Word and element locating data:
════════

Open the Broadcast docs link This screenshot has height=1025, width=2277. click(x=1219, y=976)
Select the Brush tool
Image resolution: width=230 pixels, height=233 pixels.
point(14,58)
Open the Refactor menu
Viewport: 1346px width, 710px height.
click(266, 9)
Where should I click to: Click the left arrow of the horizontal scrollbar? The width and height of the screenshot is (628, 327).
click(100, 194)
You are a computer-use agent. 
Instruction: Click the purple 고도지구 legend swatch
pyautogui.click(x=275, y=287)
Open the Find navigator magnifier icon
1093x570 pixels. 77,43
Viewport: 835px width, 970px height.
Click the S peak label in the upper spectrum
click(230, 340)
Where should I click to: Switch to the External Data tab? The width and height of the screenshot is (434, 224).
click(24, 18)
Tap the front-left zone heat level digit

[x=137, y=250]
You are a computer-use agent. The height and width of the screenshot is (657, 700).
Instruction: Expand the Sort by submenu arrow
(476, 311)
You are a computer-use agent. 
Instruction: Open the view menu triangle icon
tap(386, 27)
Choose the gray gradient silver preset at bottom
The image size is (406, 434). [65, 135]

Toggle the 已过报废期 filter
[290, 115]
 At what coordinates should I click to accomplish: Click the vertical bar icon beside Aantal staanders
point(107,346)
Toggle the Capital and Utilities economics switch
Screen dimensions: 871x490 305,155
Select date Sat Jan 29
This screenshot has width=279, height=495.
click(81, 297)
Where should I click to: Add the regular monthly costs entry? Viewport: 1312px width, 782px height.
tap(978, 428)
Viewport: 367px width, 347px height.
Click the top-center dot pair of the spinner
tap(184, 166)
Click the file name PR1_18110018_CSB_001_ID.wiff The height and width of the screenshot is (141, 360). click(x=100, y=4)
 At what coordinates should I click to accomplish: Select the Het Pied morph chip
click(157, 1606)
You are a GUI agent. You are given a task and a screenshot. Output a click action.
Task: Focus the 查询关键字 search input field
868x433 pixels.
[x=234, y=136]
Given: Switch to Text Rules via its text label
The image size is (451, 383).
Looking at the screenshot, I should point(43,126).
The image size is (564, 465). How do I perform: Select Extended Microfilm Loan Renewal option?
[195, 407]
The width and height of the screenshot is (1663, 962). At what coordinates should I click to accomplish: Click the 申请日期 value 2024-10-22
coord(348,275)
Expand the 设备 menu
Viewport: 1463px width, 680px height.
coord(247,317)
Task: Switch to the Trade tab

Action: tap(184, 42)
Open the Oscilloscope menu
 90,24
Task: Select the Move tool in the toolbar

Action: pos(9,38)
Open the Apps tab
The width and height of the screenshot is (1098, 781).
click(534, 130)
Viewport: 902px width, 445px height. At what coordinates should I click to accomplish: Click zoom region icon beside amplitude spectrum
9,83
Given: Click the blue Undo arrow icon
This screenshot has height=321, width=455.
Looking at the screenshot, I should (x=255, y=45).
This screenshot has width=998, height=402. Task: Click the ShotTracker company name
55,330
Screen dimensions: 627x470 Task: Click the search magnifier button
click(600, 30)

════════

WORK TO DO: Rewrite the lines from the one that contains "Screen dimensions: 627x470" through the end of the lines, replacing "magnifier" with "magnifying glass" and keeping everything else unchanged.

WRITTEN ANSWER:
Screen dimensions: 627x470 Task: Click the search magnifying glass button
click(600, 30)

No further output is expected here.